(Enunciado) Segundo o texto sobre Santa Clara, que privilégio Clara pede ao Papa?

:: Texto selecionado

Hoje queremos prestar atenção à segunda afirmação que aparece no início da Legenda (Vida) de Santa Clara: “Clara de Palavra”. Clara de Favarone ou Clara de Assis não é apenas o nome próprio de uma mulher, membro da família dos Favarone de Assis. Clara de Assis, além do nome, foi Clara da Palavra.

Por que “Clara de Palavra”?

Esta mulher de família nobre, depois da ousadia de:

>> despojar-se das promessas matrimonias (rompeu com a palavra dada/prometida dos parentes para dá-la em matrimônio) para dar autonomia à sua liberdade enquanto mulher;

>> renunciar às seguranças dos muros da cidade e das certezas da “casa grande” dos nobres para morar com maior liberdade num lugar despojado e pobre à beira da estrada;

>> renunciar às regalias e ao brilho da nobreza para abraçar o encanto da altíssima pobreza, Clara passa a ser Palavra e Eloquência de uma nova modalidade de vida, ousada e inusitada naquele contexto medieval.

Clara de Palavra porque ela, num contexto medieval, onde as mulheres pouco falavam ou pouco podiam falar (não lhes era dada esse possibilidade), assume o profetismo e o protagonismo feminino. Quer ser respeitada na sua decisão, na sua autonomia, na sua liberdade, na sua manifestação de fé, na sociedade e na Igreja.

 Clara é palavra ousadia porque ela, num contexto medieval onde as mulheres pouco falavam ou pouco podiam se pronunciar, assume o protagonismo das mulheres que também sonhavam com outra modalidade de vida, diferente da vida monacal, da vida matrimonial, que era imposta sobre elas.

Clara é Palavra eloquente. Uma mulher que, mesmo tendo pouco estudo, fez-se ouvir e ser ouvida. Conhecemos a Regra de Vida (1ª Regra escrita por uma mulher para mulheres), as cartas que escreveu a Inês de Praga, o Testamento que elaborou no final da vida (releitura da vocação, conversão e coloca em evidência a centralidade da altíssima pobreza).

Clara é palavra na voz da Igreja daquela época. O Cardeal Hugolino era um homem muito importante e vai a Santa Clara quase de joelhos para pedir a Santa Clara que a missão dele vai depender das palavras e orações de Clara. Quando os homens da Igreja viram Clara vivendo na pobreza extrema, queriam dar a ela privilégios e posse. Clara luta e reluta contra a igreja de Deus, contra os pastores. E diz: Senhor Papa, eu quero sim, que o sr. dê o Privilégio da Pobreza. Ela responde não para combater ou brigar com o Papa.

::::
:: Dados extraídos

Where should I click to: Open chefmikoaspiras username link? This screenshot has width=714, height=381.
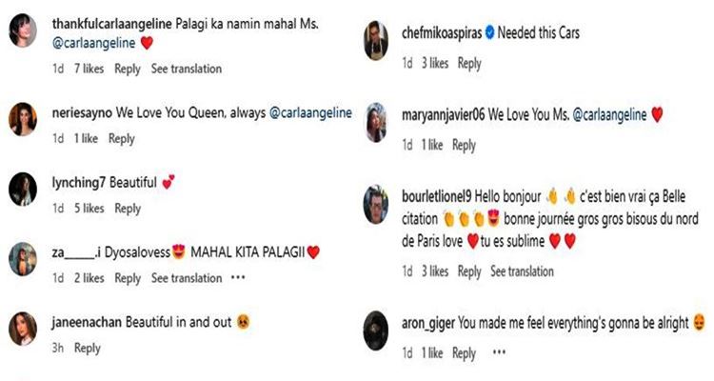point(442,33)
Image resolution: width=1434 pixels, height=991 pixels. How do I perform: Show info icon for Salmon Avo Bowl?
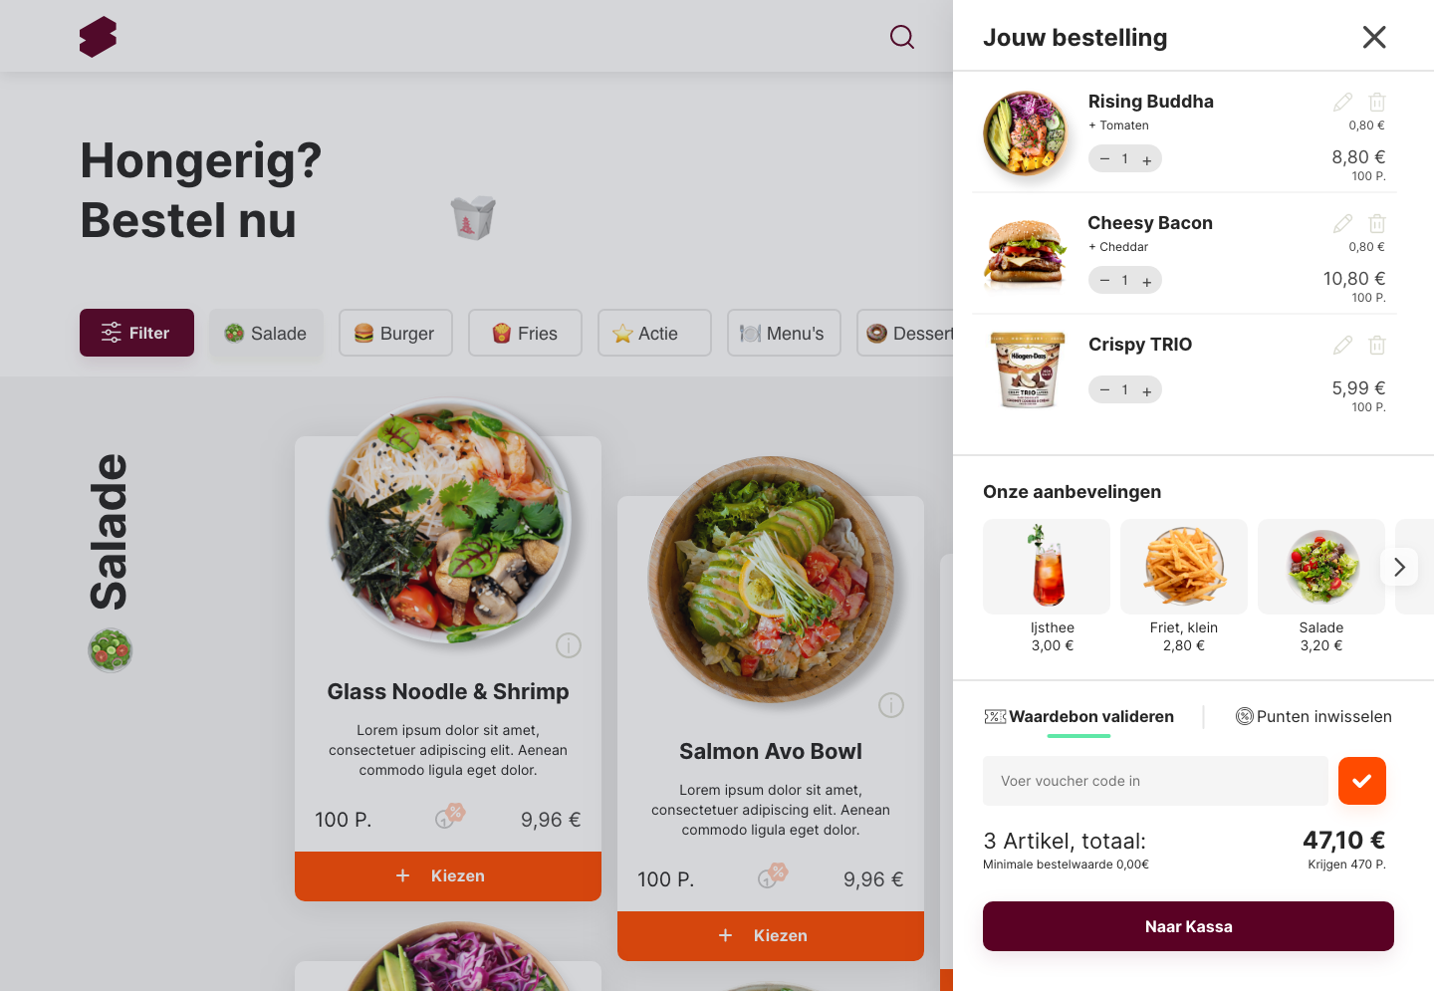[x=891, y=705]
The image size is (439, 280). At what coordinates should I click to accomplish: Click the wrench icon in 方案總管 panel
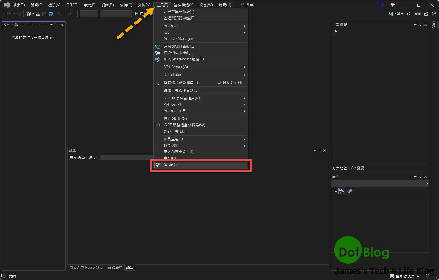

::::

(Resposta completa) O Privilégio da Pobreza.